------ Document

The Text Encoding Initiative (TEI) is an international research project funded by the US National Endowment for the Humanities, the European Community (DG XIII), the Andrew W Mellon Foundation and the Canadian Social Science and Humanities Research Council and sponsored by the Association for Computing in the Humanities, the Association for Literary and Linguistic Computing and the Asssociation for Computational Linguistics.
Since 1988, it has been working towards the definition of a suite of extensible Guidelines and Recommendations for use when encoding all kinds of text in machine readable form for all kinds of research purposes. Its initial proposals, derived from extensive consultation in the research community represented by its three sponsoring organizations, appeared as an initial report in November 1990.
That document (P1) recommended the adoption of a standard based on the Standard Generalized Markup Language (SGML, ISO 8879) and made very detailed proposals for document type definitions covering a large range of document types, including tagsets for basic prose, dictionaries, lexical and syntactic analyses and textual criticism amongst others. These proposals have since been further refined and extended by a number of specialist working groups, and have now been published as further described below.
The TEI is managed by a steering committee composed of representatives of the three sponsoring organization. The editorial work is co-ordinated by two editors, whose addresses follow:
Version 2 of the Guidelines for the Encoding and Interchange of Machine-Readable Texts (TEI P2) is being published initially in electronic form. Rather than issuing TEI P2 as a complete, comprehensive, single volume work, the TEI will publish each section of TEI P2 as soon as it has been approved by the drafting committee and the editors. A copy of the current table of contents accompanies each fascicle and is also attached to this document.

------------
------ Extracted records

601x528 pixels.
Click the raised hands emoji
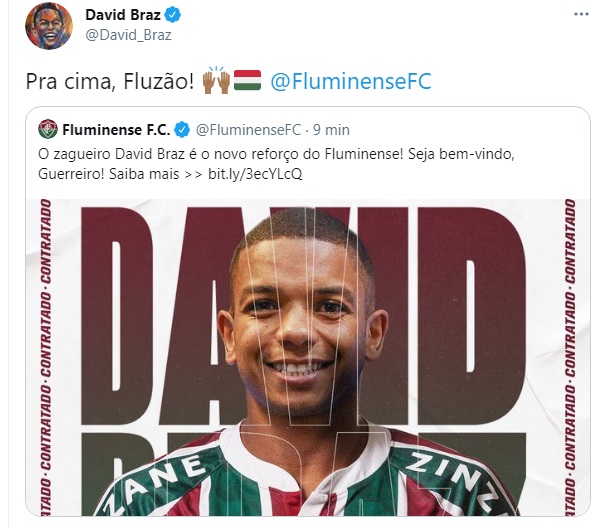tap(217, 80)
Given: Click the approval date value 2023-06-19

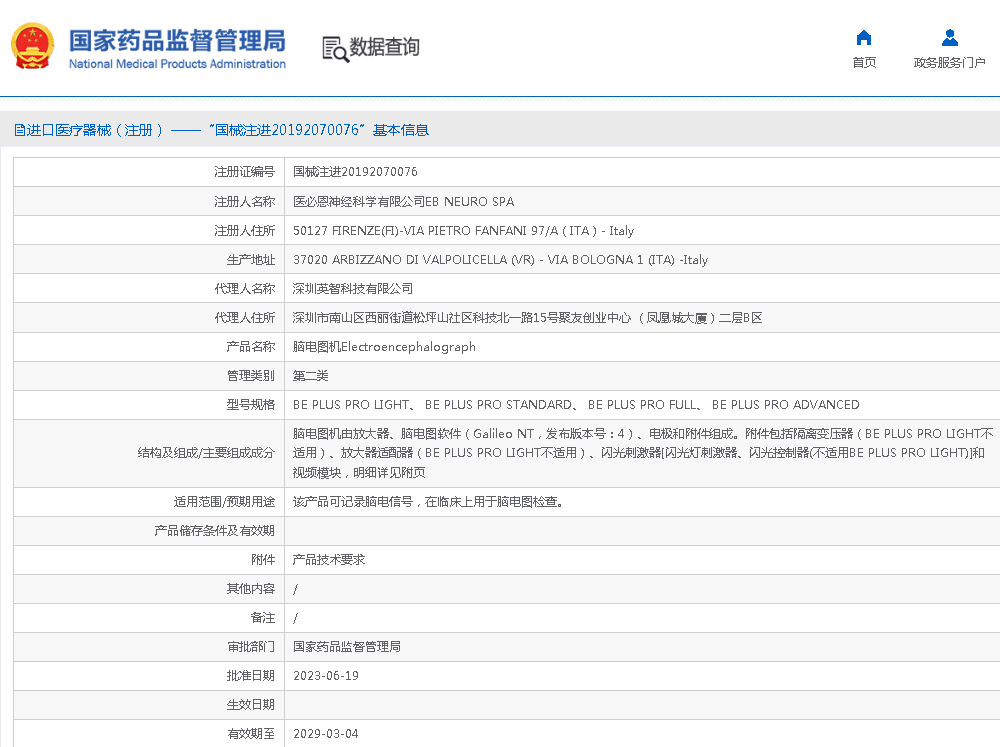Looking at the screenshot, I should pyautogui.click(x=325, y=676).
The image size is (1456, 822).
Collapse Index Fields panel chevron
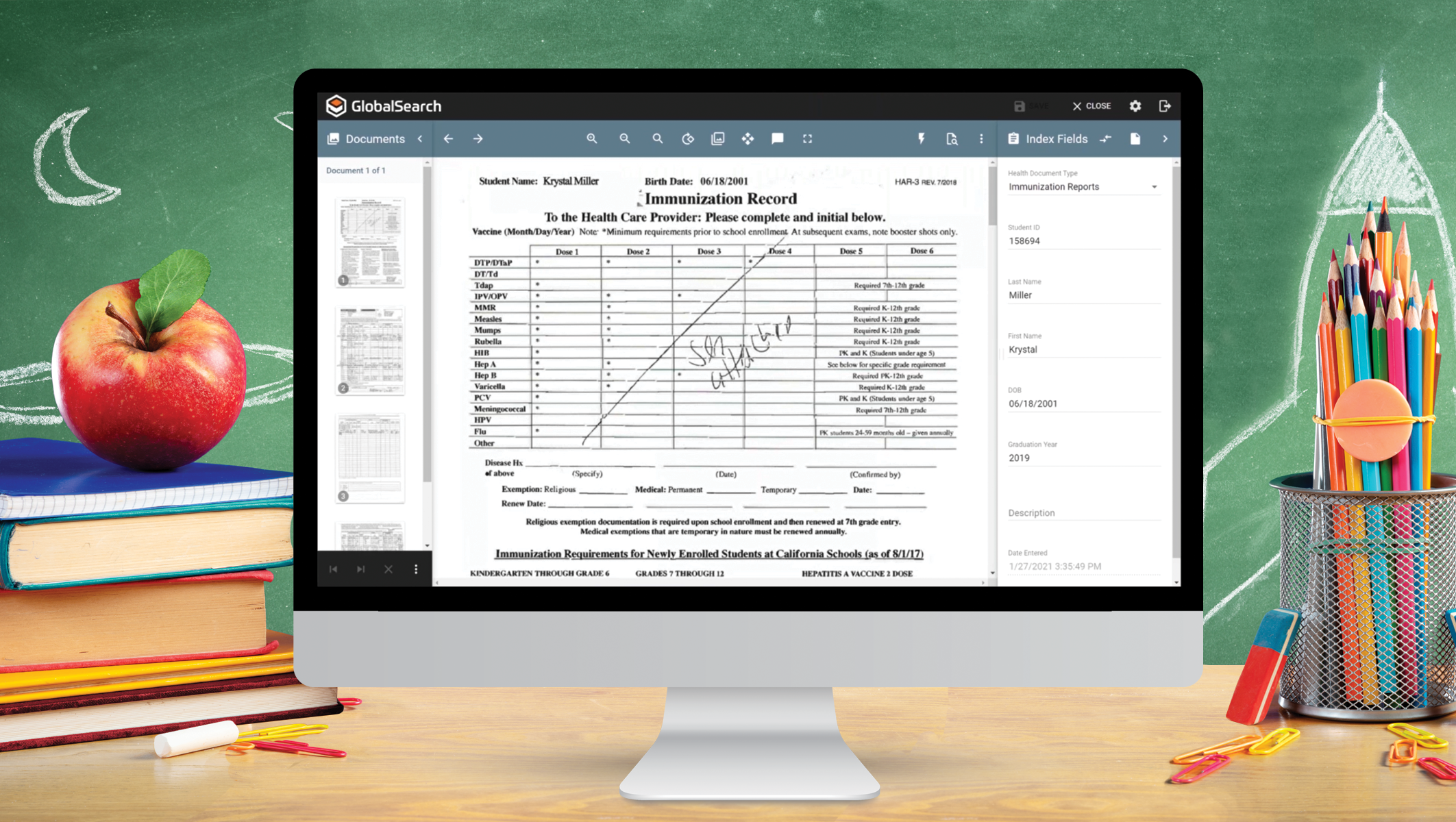point(1165,139)
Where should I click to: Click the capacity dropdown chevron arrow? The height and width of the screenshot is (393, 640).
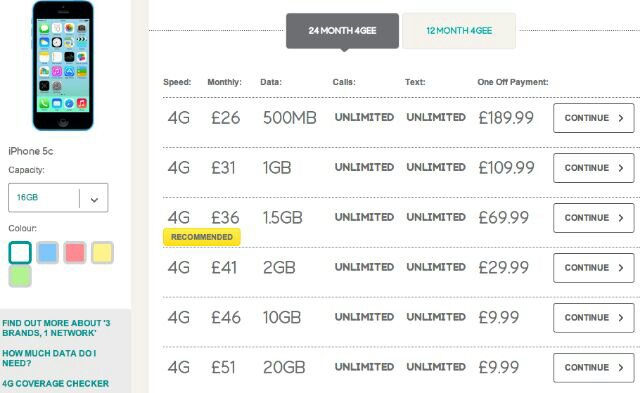point(94,200)
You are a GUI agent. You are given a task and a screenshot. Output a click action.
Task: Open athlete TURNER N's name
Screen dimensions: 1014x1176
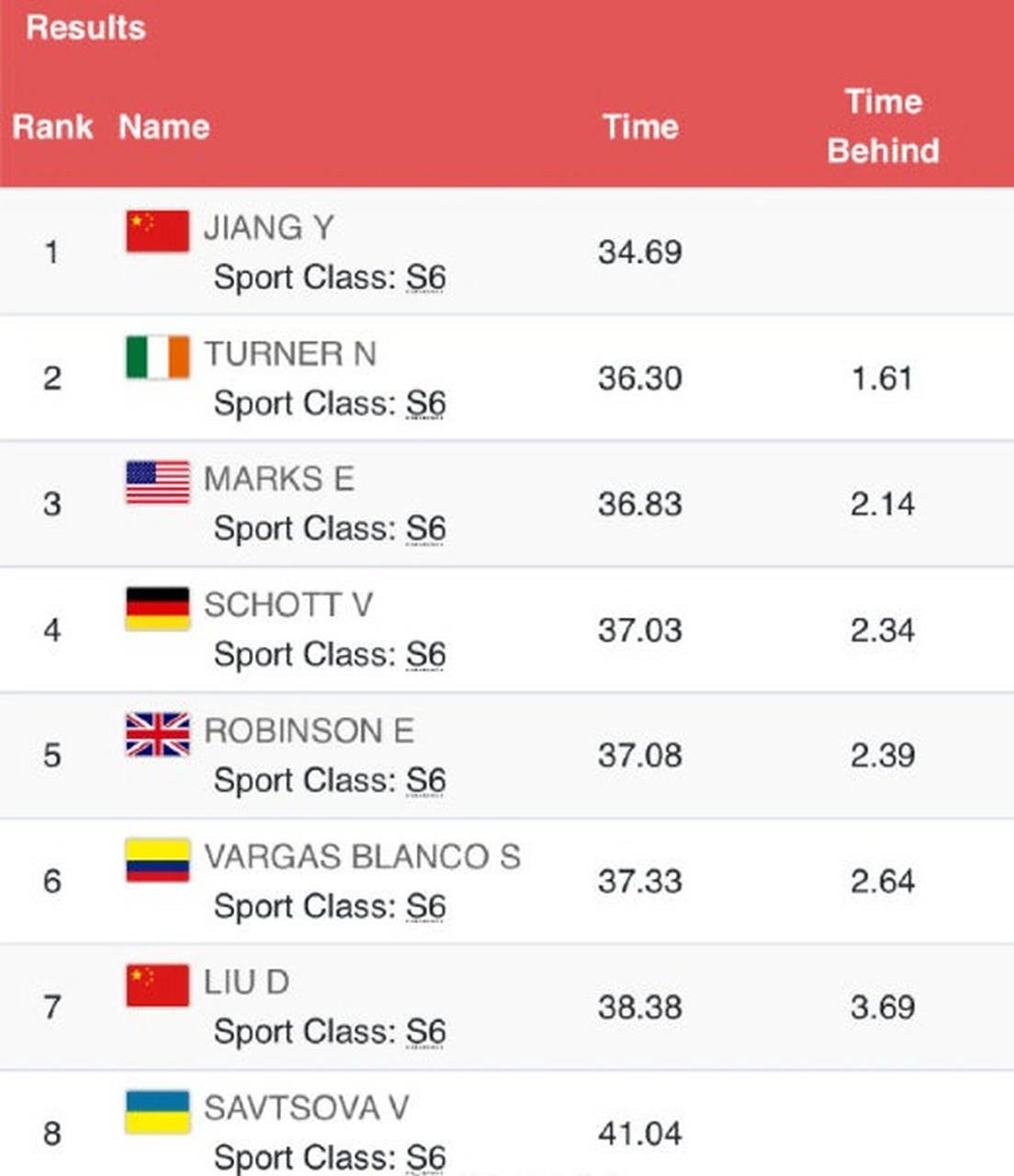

------------

- [Set of tasks]:
1 – Repeat word for word the part of the Text Encoding Initiative text starting at "The TEI is managed" and ending at "to this document.".
2 – According to the Text Encoding Initiative text, when did the initial report containing its first proposals appear?
3 – Go on with the Text Encoding Initiative text from its last sentence.
The listing is not required for any of this work.

- [Final results]:
1 –
The TEI is managed by a steering committee composed of representatives of the three sponsoring organization. The editorial work is co-ordinated by two editors, whose addresses follow:
Version 2 of the Guidelines for the Encoding and Interchange of Machine-Readable Texts (TEI P2) is being published initially in electronic form. Rather than issuing TEI P2 as a complete, comprehensive, single volume work, the TEI will publish each section of TEI P2 as soon as it has been approved by the drafting committee and the editors. A copy of the current table of contents accompanies each fascicle and is also attached to this document.

2 – November 1990.

3 –
This serial mode of publication has the major benefit of simplifying the review of the Guidelines for the reader. Not everyone has the time or inclination to comment on a volume the size of TEI P1 when it lands on the desk all of a piece, while individual chapters on specific topics can perhaps be more readily and speedily considered. We hope that this means the quality and quantity of public comment will increase: you can help by commenting yourself or by making sure that other interested persons in your organization who may not have access to electronic mail are made aware of the drafts as they come.
Each fascicle is also accompanied by a User Response Form. The TEI is very anxious to receive detailed technical comments on any aspects of its recommendations, and this form is simply a convenient way of soliciting them. Comments are of course welcome in whatever format is most convenient: they may also be directed to TEI-L, as discussed below.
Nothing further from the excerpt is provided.